WHAT YOU HAVE TO DO:
What you return must match every record word for word.
======== RECORDS PROVIDED ========
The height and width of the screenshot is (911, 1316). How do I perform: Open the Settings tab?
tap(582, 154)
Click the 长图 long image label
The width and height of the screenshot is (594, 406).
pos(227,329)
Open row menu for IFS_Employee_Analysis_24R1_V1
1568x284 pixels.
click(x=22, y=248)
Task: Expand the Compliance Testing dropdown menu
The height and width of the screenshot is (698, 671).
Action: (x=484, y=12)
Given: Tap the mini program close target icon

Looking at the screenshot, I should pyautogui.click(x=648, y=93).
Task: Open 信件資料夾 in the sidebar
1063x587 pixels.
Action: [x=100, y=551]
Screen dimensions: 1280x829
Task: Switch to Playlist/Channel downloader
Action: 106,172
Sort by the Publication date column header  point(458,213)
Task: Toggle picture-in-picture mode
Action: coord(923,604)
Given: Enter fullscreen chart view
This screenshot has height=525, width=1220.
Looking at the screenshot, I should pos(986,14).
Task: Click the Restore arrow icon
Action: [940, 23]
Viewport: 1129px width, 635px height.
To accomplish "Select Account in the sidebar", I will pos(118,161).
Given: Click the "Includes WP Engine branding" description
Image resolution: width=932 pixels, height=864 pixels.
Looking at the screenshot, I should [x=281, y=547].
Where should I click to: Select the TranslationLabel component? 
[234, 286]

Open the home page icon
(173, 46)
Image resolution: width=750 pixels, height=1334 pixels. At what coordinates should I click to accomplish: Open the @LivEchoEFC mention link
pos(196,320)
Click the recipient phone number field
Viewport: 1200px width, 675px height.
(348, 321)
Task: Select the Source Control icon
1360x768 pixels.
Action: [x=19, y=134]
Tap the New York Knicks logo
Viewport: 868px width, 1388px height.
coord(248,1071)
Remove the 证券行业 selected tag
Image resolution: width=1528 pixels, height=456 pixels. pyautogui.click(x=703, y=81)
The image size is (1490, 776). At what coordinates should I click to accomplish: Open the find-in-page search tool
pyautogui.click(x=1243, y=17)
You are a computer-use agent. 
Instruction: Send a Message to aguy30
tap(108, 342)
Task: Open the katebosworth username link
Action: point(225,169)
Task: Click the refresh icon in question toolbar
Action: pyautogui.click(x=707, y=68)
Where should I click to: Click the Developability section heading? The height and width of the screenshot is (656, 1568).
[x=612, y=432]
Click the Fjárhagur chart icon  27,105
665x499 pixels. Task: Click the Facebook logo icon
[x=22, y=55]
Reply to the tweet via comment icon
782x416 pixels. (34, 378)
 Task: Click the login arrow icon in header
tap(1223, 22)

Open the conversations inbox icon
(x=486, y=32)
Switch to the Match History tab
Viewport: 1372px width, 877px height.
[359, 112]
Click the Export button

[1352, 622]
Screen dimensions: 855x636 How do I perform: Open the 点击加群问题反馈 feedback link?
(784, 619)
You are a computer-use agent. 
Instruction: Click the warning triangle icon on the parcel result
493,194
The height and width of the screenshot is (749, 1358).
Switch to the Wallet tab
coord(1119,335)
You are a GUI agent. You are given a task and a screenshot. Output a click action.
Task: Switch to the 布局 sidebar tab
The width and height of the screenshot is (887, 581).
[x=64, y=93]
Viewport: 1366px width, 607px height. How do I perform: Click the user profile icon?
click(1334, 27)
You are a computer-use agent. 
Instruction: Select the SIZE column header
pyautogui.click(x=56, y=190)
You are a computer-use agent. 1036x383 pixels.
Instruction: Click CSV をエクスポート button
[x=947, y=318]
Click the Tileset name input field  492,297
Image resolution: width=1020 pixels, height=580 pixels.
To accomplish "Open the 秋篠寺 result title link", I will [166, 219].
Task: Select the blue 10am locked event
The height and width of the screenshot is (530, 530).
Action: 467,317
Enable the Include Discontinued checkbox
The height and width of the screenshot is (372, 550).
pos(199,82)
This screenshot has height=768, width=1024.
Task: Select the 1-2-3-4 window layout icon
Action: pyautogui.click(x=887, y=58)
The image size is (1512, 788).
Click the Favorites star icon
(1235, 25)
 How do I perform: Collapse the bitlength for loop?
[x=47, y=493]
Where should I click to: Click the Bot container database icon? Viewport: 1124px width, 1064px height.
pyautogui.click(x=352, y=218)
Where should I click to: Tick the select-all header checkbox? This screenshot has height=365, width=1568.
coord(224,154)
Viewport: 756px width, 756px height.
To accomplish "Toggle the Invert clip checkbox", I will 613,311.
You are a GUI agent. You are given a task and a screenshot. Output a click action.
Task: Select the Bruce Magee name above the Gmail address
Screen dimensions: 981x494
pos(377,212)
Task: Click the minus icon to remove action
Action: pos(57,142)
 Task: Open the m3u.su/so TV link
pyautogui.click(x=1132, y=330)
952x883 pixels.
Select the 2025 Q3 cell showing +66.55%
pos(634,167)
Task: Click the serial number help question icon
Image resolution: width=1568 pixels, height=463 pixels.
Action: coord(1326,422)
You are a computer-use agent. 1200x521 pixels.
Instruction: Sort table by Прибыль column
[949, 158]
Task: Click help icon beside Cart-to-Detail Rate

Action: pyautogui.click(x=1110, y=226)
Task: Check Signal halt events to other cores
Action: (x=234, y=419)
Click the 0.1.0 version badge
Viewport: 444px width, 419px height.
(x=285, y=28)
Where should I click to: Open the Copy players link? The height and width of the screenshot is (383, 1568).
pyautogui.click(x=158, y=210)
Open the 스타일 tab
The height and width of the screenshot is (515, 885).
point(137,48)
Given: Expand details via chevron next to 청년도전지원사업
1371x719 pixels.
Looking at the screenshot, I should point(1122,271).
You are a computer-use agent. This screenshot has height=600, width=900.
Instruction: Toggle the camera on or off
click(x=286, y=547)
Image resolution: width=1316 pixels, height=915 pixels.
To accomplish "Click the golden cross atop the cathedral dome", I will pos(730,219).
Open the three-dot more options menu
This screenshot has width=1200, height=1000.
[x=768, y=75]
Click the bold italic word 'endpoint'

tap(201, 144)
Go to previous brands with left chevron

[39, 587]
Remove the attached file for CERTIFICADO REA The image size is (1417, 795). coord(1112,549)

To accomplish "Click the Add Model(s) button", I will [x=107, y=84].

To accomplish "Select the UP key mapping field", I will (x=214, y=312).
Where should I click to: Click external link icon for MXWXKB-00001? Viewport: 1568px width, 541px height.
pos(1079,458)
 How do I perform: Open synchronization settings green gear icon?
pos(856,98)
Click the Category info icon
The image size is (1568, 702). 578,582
========
YOUR RESPONSE:
The height and width of the screenshot is (911, 1316). How do I perform: Open the Settings tab?
tap(582, 154)
Click the 长图 long image label
The width and height of the screenshot is (594, 406).
pos(227,329)
Open row menu for IFS_Employee_Analysis_24R1_V1
1568x284 pixels.
click(x=22, y=248)
Task: Expand the Compliance Testing dropdown menu
The height and width of the screenshot is (698, 671).
Action: (x=484, y=12)
Given: Tap the mini program close target icon

Looking at the screenshot, I should pyautogui.click(x=648, y=93).
Task: Open 信件資料夾 in the sidebar
1063x587 pixels.
Action: [x=100, y=551]
Screen dimensions: 1280x829
Task: Switch to Playlist/Channel downloader
Action: 106,172
Sort by the Publication date column header  point(458,213)
Task: Toggle picture-in-picture mode
Action: coord(923,604)
Given: Enter fullscreen chart view
This screenshot has height=525, width=1220.
Looking at the screenshot, I should pos(986,14).
Task: Click the Restore arrow icon
Action: [940, 23]
Viewport: 1129px width, 635px height.
To accomplish "Select Account in the sidebar", I will pos(118,161).
Given: Click the "Includes WP Engine branding" description
Image resolution: width=932 pixels, height=864 pixels.
Looking at the screenshot, I should [x=281, y=547].
Where should I click to: Select the TranslationLabel component? 
[234, 286]

Open the home page icon
(173, 46)
Image resolution: width=750 pixels, height=1334 pixels. At what coordinates should I click to accomplish: Open the @LivEchoEFC mention link
pos(196,320)
Click the recipient phone number field
Viewport: 1200px width, 675px height.
(348, 321)
Task: Select the Source Control icon
1360x768 pixels.
Action: [x=19, y=134]
Tap the New York Knicks logo
Viewport: 868px width, 1388px height.
coord(248,1071)
Remove the 证券行业 selected tag
Image resolution: width=1528 pixels, height=456 pixels. pyautogui.click(x=703, y=81)
The image size is (1490, 776). At what coordinates should I click to accomplish: Open the find-in-page search tool
pyautogui.click(x=1243, y=17)
You are a computer-use agent. 
Instruction: Send a Message to aguy30
tap(108, 342)
Task: Open the katebosworth username link
Action: point(225,169)
Task: Click the refresh icon in question toolbar
Action: pyautogui.click(x=707, y=68)
Where should I click to: Click the Developability section heading? The height and width of the screenshot is (656, 1568).
[x=612, y=432]
Click the Fjárhagur chart icon  27,105
665x499 pixels. Task: Click the Facebook logo icon
[x=22, y=55]
Reply to the tweet via comment icon
782x416 pixels. (34, 378)
 Task: Click the login arrow icon in header
tap(1223, 22)

Open the conversations inbox icon
(x=486, y=32)
Switch to the Match History tab
Viewport: 1372px width, 877px height.
[359, 112]
Click the Export button

[1352, 622]
Screen dimensions: 855x636 How do I perform: Open the 点击加群问题反馈 feedback link?
(784, 619)
You are a computer-use agent. 
Instruction: Click the warning triangle icon on the parcel result
493,194
The height and width of the screenshot is (749, 1358).
Switch to the Wallet tab
coord(1119,335)
You are a GUI agent. You are given a task and a screenshot. Output a click action.
Task: Switch to the 布局 sidebar tab
The width and height of the screenshot is (887, 581).
[x=64, y=93]
Viewport: 1366px width, 607px height. How do I perform: Click the user profile icon?
click(1334, 27)
You are a computer-use agent. 
Instruction: Select the SIZE column header
pyautogui.click(x=56, y=190)
You are a computer-use agent. 1036x383 pixels.
Instruction: Click CSV をエクスポート button
[x=947, y=318]
Click the Tileset name input field  492,297
Image resolution: width=1020 pixels, height=580 pixels.
To accomplish "Open the 秋篠寺 result title link", I will [166, 219].
Task: Select the blue 10am locked event
The height and width of the screenshot is (530, 530).
Action: 467,317
Enable the Include Discontinued checkbox
The height and width of the screenshot is (372, 550).
pos(199,82)
This screenshot has height=768, width=1024.
Task: Select the 1-2-3-4 window layout icon
Action: pyautogui.click(x=887, y=58)
The image size is (1512, 788).
Click the Favorites star icon
(1235, 25)
 How do I perform: Collapse the bitlength for loop?
[x=47, y=493]
Where should I click to: Click the Bot container database icon? Viewport: 1124px width, 1064px height.
pyautogui.click(x=352, y=218)
Where should I click to: Tick the select-all header checkbox? This screenshot has height=365, width=1568.
coord(224,154)
Viewport: 756px width, 756px height.
To accomplish "Toggle the Invert clip checkbox", I will 613,311.
You are a GUI agent. You are given a task and a screenshot. Output a click action.
Task: Select the Bruce Magee name above the Gmail address
Screen dimensions: 981x494
pos(377,212)
Task: Click the minus icon to remove action
Action: pos(57,142)
 Task: Open the m3u.su/so TV link
pyautogui.click(x=1132, y=330)
952x883 pixels.
Select the 2025 Q3 cell showing +66.55%
pos(634,167)
Task: Click the serial number help question icon
Image resolution: width=1568 pixels, height=463 pixels.
Action: coord(1326,422)
You are a computer-use agent. 1200x521 pixels.
Instruction: Sort table by Прибыль column
[949, 158]
Task: Click help icon beside Cart-to-Detail Rate

Action: pyautogui.click(x=1110, y=226)
Task: Check Signal halt events to other cores
Action: (x=234, y=419)
Click the 0.1.0 version badge
Viewport: 444px width, 419px height.
(x=285, y=28)
Where should I click to: Open the Copy players link? The height and width of the screenshot is (383, 1568).
pyautogui.click(x=158, y=210)
Open the 스타일 tab
The height and width of the screenshot is (515, 885).
point(137,48)
Given: Expand details via chevron next to 청년도전지원사업
1371x719 pixels.
Looking at the screenshot, I should point(1122,271).
You are a computer-use agent. This screenshot has height=600, width=900.
Instruction: Toggle the camera on or off
click(x=286, y=547)
Image resolution: width=1316 pixels, height=915 pixels.
To accomplish "Click the golden cross atop the cathedral dome", I will pos(730,219).
Open the three-dot more options menu
This screenshot has width=1200, height=1000.
[x=768, y=75]
Click the bold italic word 'endpoint'

tap(201, 144)
Go to previous brands with left chevron

[39, 587]
Remove the attached file for CERTIFICADO REA The image size is (1417, 795). coord(1112,549)

To accomplish "Click the Add Model(s) button", I will [x=107, y=84].

To accomplish "Select the UP key mapping field", I will (x=214, y=312).
Where should I click to: Click external link icon for MXWXKB-00001? Viewport: 1568px width, 541px height.
pos(1079,458)
 How do I perform: Open synchronization settings green gear icon?
pos(856,98)
Click the Category info icon
The image size is (1568, 702). 578,582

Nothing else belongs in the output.